**Excerto:**
————

15/07/2008

Até ao fundo... IV

Torca del Hoyón (Cantábria) © Pedro Cuiça (2007)

O interesse crescente que a inteligência emocional* tem suscitado, em diversas áreas, revela a importância incontornável da mesma. Os actos reflexos ou inatos merecem uma especial atenção no âmbito das actividades de ar livre, nomeadamente dos designados desportos de aventura ou de risco, entre os quais se inclui a “espeleo”.
Um reflexo é uma sequência estímulo/resposta com vista ao adequado funcionamento biológico, garante da sobrevivência (e da reprodução). Um determinado estímulo - frio, fome ou medo - despoleta uma determinada resposta ou um determinado conjunto de respostas. Para o assunto em causa, interessa-nos particularmente as respostas emocionais reflexas.
As emoções tomam a dianteira em situações limite, nomeadamente de sobrevivência, daí a sua importância capital em contextos out-door. Uma emoção é uma resposta instintiva que tem por fim a autopreservação do indivíduo e/ou da espécie. Aquilo que é necessário saber antes de tudo, por motivos de sobrevivência, é que o que chamamos “emoção” pode actuar de uma maneira muito poderosa e rápida de modo a desencadear um comportamento igualmente poderoso e rápido, suplantando a razão.

————

**Dados de origem:**
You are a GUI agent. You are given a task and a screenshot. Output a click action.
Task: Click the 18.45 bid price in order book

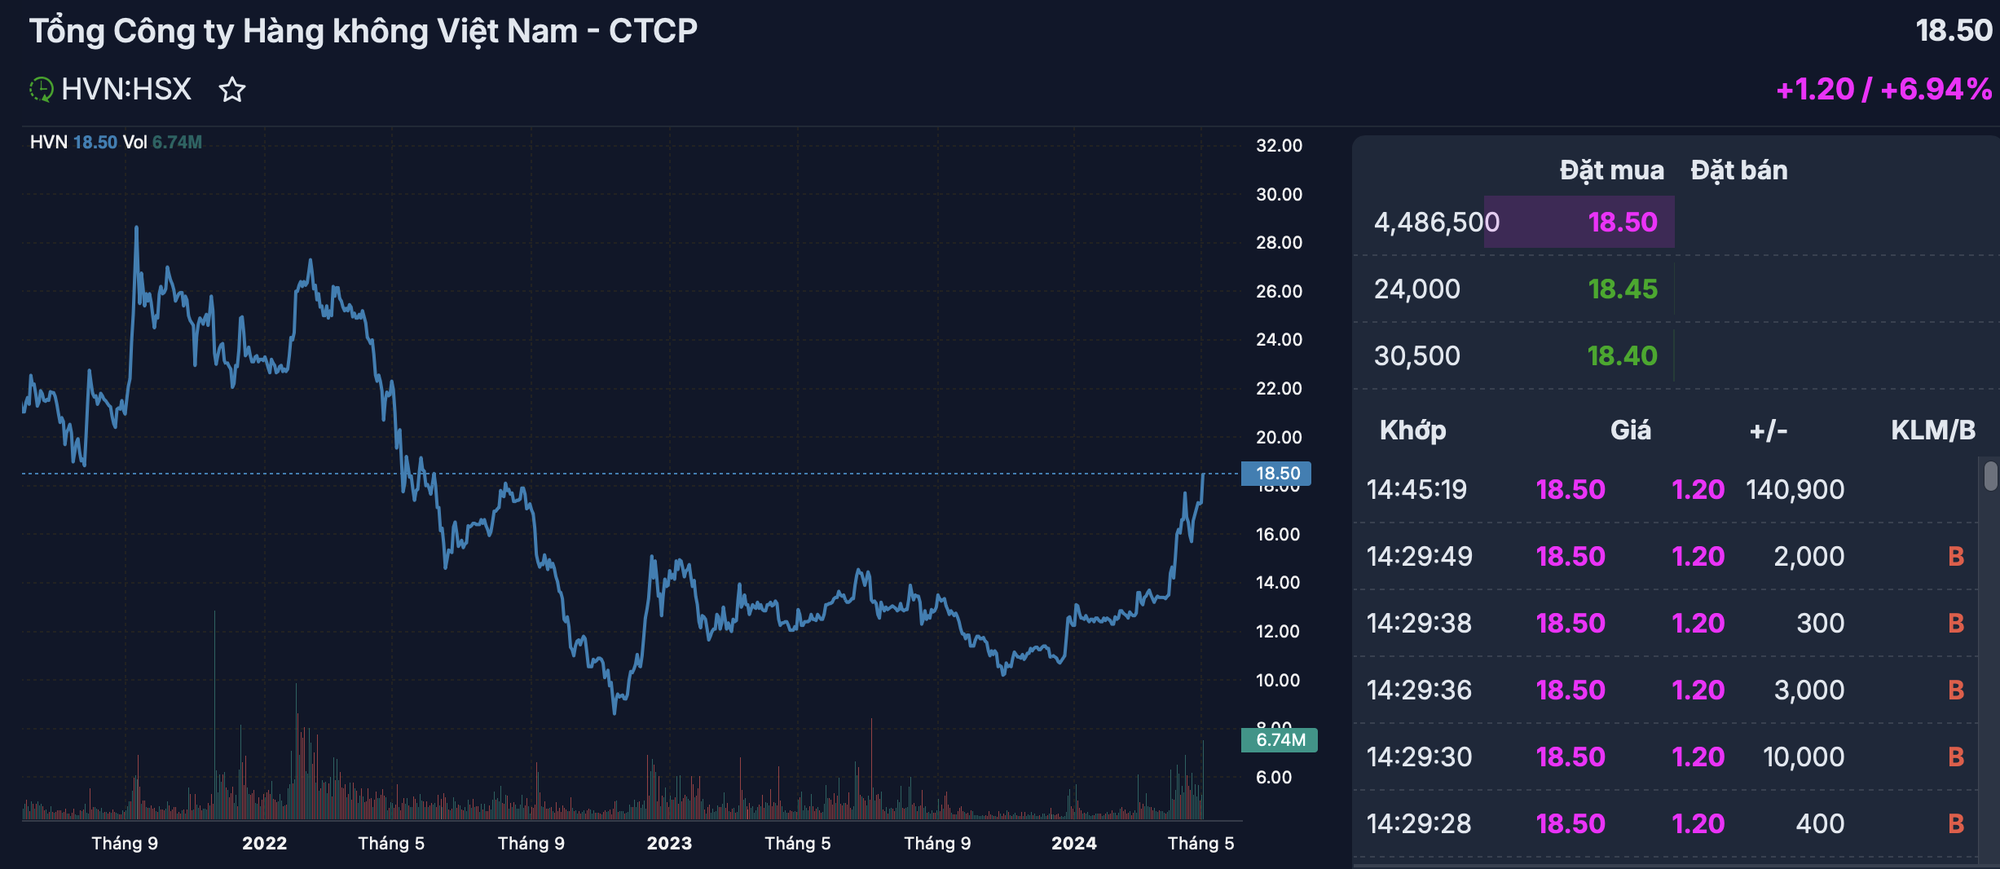[x=1622, y=289]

————

**O que fazer:**
**1)** Resuma em duas frases o excerto sobre as emoções nas actividades de ar livre.
**2)** Segundo o excerto sobre as emoções nas actividades de ar livre, que exemplos de estímulo despoletam uma resposta reflexa?
**3)** Prossiga o excerto sobre as emoções nas actividades de ar livre a partir do ponto em que termina.

**Respostas esperadas:**
**1)** Os actos reflexos ou inatos merecem especial atenção nos desportos de aventura ou de risco, como a “espeleo”, sendo um reflexo uma sequência estímulo/resposta que garante a sobrevivência. As emoções, respostas instintivas que visam a autopreservação, tomam a dianteira em situações limite e podem desencadear um comportamento poderoso e rápido que suplanta a razão.

**2)** O frio, a fome ou o medo.

**3)**
A cognição, a razão, o pensamento consciente, são mediados pela linguagem, por imagens e processos lógicos. A emoção refere-se a um conjunto específico de mudanças corporais como reacção à envolvente, ao corpo ou a imagens produzidas pela memória. A cognição é capaz de efectuar cálculos refinados ou distinções abstractas, enquanto que a emoção pode produzir poderosas (re)acções físicas.
Há emoções primárias e secundárias. As primeiras são as com que se nasce, como a reacção de agarrar-se a algo quando se cai ou de permanecer agarrado àquilo a que já se estava antes da queda. Como desgraçar a vida em 7.2 s ou haveria tempo para largar a corda? - é disso um excelente exemplo. Mas o sistema emocional de respostas corporais pode ser condicionado**. Isso implica não só o controlo das emoções, como desenvolver as emoções secundárias apropriadas. O objectivo centra-se em não permitir a apropriação hostil da consciência por parte de determinadas emoções consideradas desadequadas. Isso, em princípio, se se tiver tempo para reagir de forma adequada!...
Para ser mais preciso, é necessário treinar previamente respostas a determinados estímulos e, simultaneamente, desenvolver mecanismos para focar a mente naquilo que é essencial e desfocá-la, afastá-la, de todo o tipo de pensamentos negativos, prejudiciais. “Aunque una emoción fuerte puede interferir con la capacidad racional, la emoción también resulta necesaria tanto para razonar como para aprender. La emoción es al tiempo fuente del éxito y del fracaso al seleccionar la acción correcta en el momento crucial. Para sobrevivir debes desarrollar emociones secundarias que funcionan en un estratégico equilibrio con la razón.
Una manera de estimular dicho proceso es a través del humor.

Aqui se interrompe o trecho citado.